We're running an ES cluster which keeps daily indexes per customer for a 1 year period. Seeing that we have around 100 customers and replica shards enabled this puts us in the ballpark of 50k shards.
The behavior we're seeing is that while query and indexing performance is ok, operations which require the master nodes like create/delete index are getting gradually worse. Currently deleting an index can take up to a minute!
I assume the issue has to do with the cluster state objects kept on the master's, however we don't see any indications of stress on the masters, their jvm heap usage peaks at 75% cyclically and cpu stays around 50%.
How is one supposed to scale the masters in this situation? If we double the allocated Xmx could that help? Couldn't seem to find the right config params to change asides for this.

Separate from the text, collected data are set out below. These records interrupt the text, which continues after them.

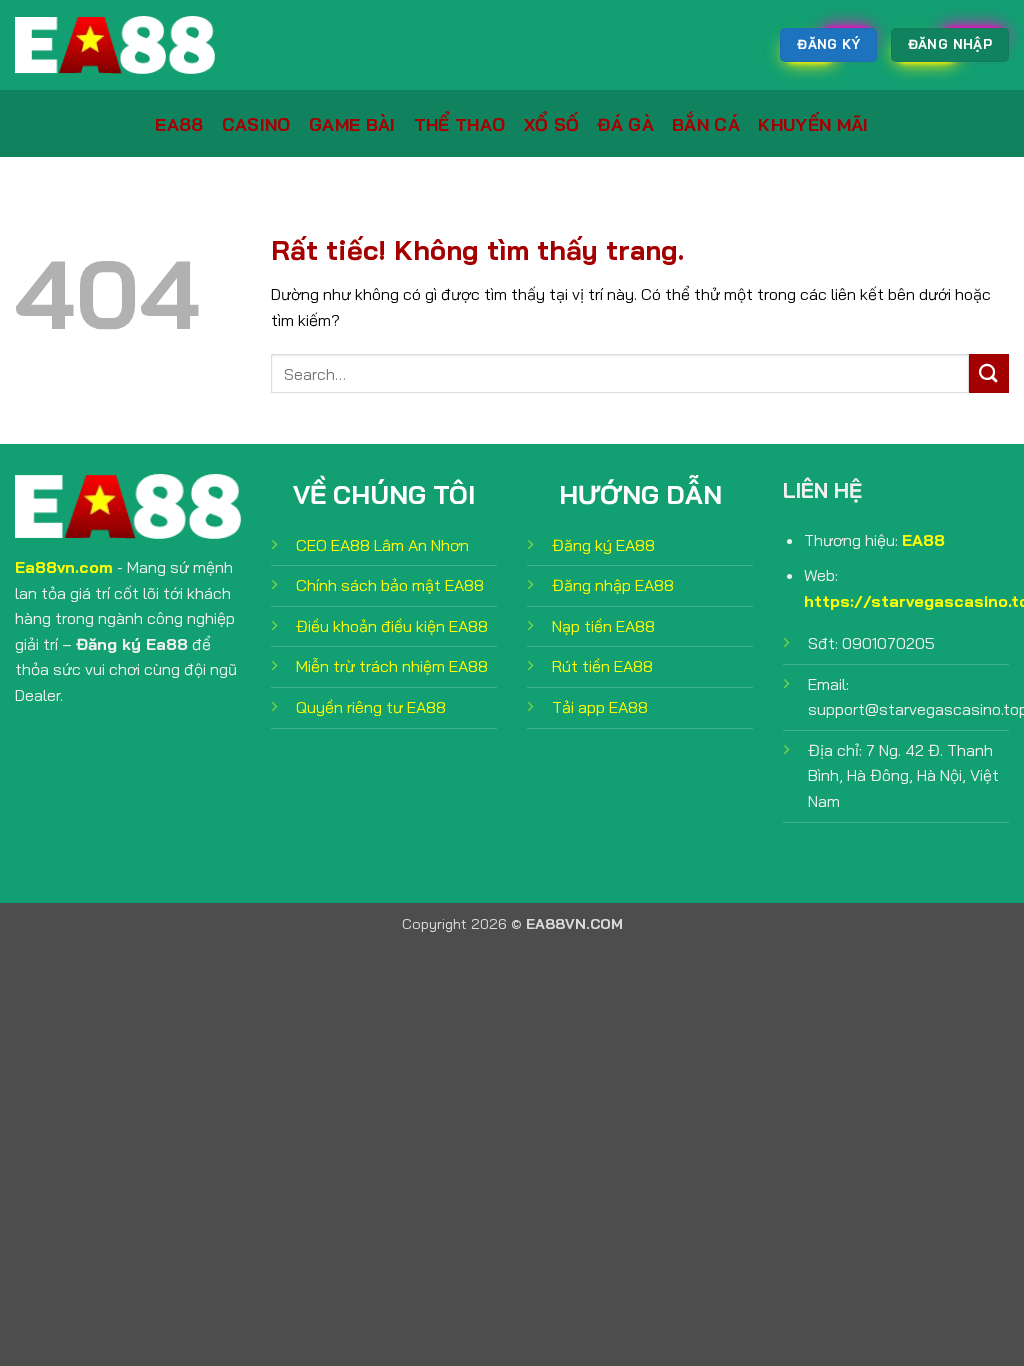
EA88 (179, 124)
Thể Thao (460, 124)
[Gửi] (989, 373)
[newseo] (115, 45)
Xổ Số (552, 124)
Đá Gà (625, 124)
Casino (256, 124)
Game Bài (352, 124)
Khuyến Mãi (813, 124)
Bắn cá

Our shards are not absolutely huge, the reason why we don't unify them into say monthly indexes instead of daily is that ES doesn't perform well on document deletes (which trigger merges). Our daily index setup allows us to always create fresh new indexes and simply delete the old ones without updating/deleting records. Until we ran into this scale issue with the masters this strategy reduced load considerably on our cluster.
Any advice or ideas is welcome! Here's our specs:
20 data nodes, 3 client nodes , 3 master nodes. 50k shards, 42TB of data.
Master nodes currently have 16Gb memory
BTW - Just wondering, why don't the master nodes share the cluster state instead of assigning a leader? If I have several master nodes anyway to avoid a single point of failure then surely its much more scalable if the cluster state can be distributed among them?
Also another point is why does the cluster state have to keep mappings/settings for each index in memory? In our used case all the indexes need identical mappings and we'd prefer one mapping for all of them not 50k. Is there any way to do this?